练习 =>
A. 在 leetcode122 代码中，prices 的长度小于或等于 1 时，MaxProfit 返回什么？
B. 请从 leetcode122 代码停下的地方往下接着写。

展示文本 =>

+++

• leetcode122


    public class Solution {
        public int MaxProfit(int[] prices) {
            var list = new List<KeyValuePair<int, int>>();
                //记录所有的极大值和极小值
    
                if (prices.Length <= 1)
                {
                    return 0;
                }
                else if (prices.Length == 2)
                {
                    return prices[1] - prices[0] > 0 ? prices[1] - prices[0] : 0;
                }
                else
                {
                    for (int i = 1; i < prices.Length - 1; i++)
                    {
                        var last = prices[i - 1];
                        var cur = prices[i];
                        var next = prices[i + 1];
                        if ((last < cur && cur >= next) || (last <= cur && cur > next))
                        {
                            list.Add(new KeyValuePair<int, int>(i, 1));//记录极大值
                        }
                        if ((last > cur && cur <= next) || (last >= cur && cur < next))
                        {
                            list.Add(new KeyValuePair<int, int>(i, -1));//记录极小值
                        }
                    }
    
                    var firstnode = list.FirstOrDefault();
                    var lastnode = list.LastOrDefault();
    
                    if (firstnode.Value == 1)
                    {
                        list.Add(new KeyValuePair<int, int>(0, -1));//第一个坐标当做极小值
                    }
                    else if (firstnode.Value == -1)
                    {
                        list.Add(new KeyValuePair<int, int>(0, 1));//第一个坐标当做极大值
                    }
                    else
                    {
                        if (prices[0] < prices[prices.Length - 1])
                        {
                            list.Add(new KeyValuePair<int, int>(0, -1));//第一个坐标当做极小值                        
                        }
                        else
                        {
                            list.Add(new KeyValuePair<int, int>(0, 1));//第一个坐标当做极大值                        
                        }
                    }
    
                    if (lastnode.Value == 1)
                    {
                        list.Add(new KeyValuePair<int, int>(prices.Length - 1, -1));//最后一个坐标当做极小值
                    }
                    else if (lastnode.Value == -1)
                    {
                        list.Add(new KeyValuePair<int, int>(prices.Length - 1, 1));//最后一个坐标当做极大值
                    }
                    else
                    {
                        if (prices[0] < prices[prices.Length - 1])

+++

所给材料 =>
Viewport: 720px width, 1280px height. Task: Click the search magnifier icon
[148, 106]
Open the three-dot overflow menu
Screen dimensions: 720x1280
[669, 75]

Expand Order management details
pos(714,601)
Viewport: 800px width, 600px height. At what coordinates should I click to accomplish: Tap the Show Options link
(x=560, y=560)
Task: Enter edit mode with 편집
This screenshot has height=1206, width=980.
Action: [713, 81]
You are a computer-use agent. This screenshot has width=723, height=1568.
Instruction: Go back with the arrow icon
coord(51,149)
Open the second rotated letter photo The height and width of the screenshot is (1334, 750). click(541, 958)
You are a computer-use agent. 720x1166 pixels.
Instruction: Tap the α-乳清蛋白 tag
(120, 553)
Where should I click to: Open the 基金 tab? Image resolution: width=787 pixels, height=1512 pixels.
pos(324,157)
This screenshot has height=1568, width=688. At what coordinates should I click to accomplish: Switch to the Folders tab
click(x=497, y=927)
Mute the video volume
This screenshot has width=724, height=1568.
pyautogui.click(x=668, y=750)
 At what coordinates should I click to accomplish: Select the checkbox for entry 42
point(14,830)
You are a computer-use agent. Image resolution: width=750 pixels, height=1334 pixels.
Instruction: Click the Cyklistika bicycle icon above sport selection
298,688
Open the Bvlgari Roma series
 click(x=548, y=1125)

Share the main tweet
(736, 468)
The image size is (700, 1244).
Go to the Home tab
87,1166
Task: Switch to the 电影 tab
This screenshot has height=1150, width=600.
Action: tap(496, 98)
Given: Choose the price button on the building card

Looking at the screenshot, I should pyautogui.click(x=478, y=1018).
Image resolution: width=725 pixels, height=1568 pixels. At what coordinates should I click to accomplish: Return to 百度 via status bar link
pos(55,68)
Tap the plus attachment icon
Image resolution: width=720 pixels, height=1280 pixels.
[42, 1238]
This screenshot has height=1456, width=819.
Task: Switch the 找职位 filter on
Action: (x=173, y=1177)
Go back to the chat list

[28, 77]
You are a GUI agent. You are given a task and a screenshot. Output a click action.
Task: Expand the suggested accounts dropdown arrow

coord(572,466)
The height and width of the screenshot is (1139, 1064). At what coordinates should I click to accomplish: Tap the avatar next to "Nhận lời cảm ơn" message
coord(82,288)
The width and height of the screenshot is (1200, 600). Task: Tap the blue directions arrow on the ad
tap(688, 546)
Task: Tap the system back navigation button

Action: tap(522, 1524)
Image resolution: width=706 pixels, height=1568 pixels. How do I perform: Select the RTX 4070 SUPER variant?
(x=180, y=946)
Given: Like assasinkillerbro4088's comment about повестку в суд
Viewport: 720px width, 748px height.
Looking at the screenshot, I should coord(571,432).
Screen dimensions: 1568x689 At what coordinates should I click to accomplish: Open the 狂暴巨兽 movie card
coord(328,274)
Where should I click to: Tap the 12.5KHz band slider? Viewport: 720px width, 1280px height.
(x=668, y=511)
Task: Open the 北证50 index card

+++

各题答案 =>
A. 返回 0。

B.
                        {
                            list.Add(new KeyValuePair<int, int>(prices.Length - 1, 1));//最后一个坐标当做极大值
                        }
                        else
                        {
                            list.Add(new KeyValuePair<int, int>(prices.Length - 1, 1));//最后一个坐标当做极大值
                        }
                    }
    
                    list = list.OrderBy(x => x.Key).ToList();
    
                    var sum = 0;
    
                    var min = -1;
                    var max = -1;
    
                    int pair = 0;
                    for (int i = 0; i < list.Count; i++)
                    {
                        if (list[i].Value == -1)
                        {
                            min = list[i].Key;
                            pair = 1;
                        }
                        if (pair == 1 && list[i].Value == 1)
                        {
                            max = list[i].Key;
                            pair += 2;
    
                        }
                        if (pair == 3)
                        {
                            sum += prices[max] - prices[min];
                            pair = 0;
                        }
                    }
                    return sum;
                }
        }
    }

     https://leetcode.com/problems/best-time-to-buy-and-sell-stock-ii/#/description

    上面这种方法比较复杂,还有一种更简单直接的方法

    public class Solution {
        public int MaxProfit(int[] prices) {
            int total = 0;
            for (int i=0; i< prices.Length-1; i++) {
                if (prices[i+1]>prices[i]) total += prices[i+1]-prices[i];
            }
        
            return total;
        }
    }

    只要后面的比前面的多,就进行一次买卖。计算的结果是一样的,但是与题意并不相符。题意要求在同一时间不能既买又卖。也就是要尽量减少交易次数。

    所以严格来讲,第二种方法并不是是正确的解答,虽然答案一样。

    时隔一年半的时间,在学习了贪婪算法的思想后,重新解此题,明白了上面的思想。只要下一次比上一次的金额高,就进行一次累计,C++程序如下:

    int maxProfit(vector<int>& prices) {
        int sum = 0;
        if (prices.size() > 1)
        {
            int lastP = prices[0];
            for (int i = 1; i < prices.size(); i++)
            {
                int p = prices[i];
                if (p > lastP)
                {
                    sum += p - lastP;
                }
                lastP = p;
            }
        }
        return sum;
    }

    补充一个python的实现:

    1 class Solution:
    2     def maxProfit(self, prices: List[int]) -> int:
    3         n = len(prices)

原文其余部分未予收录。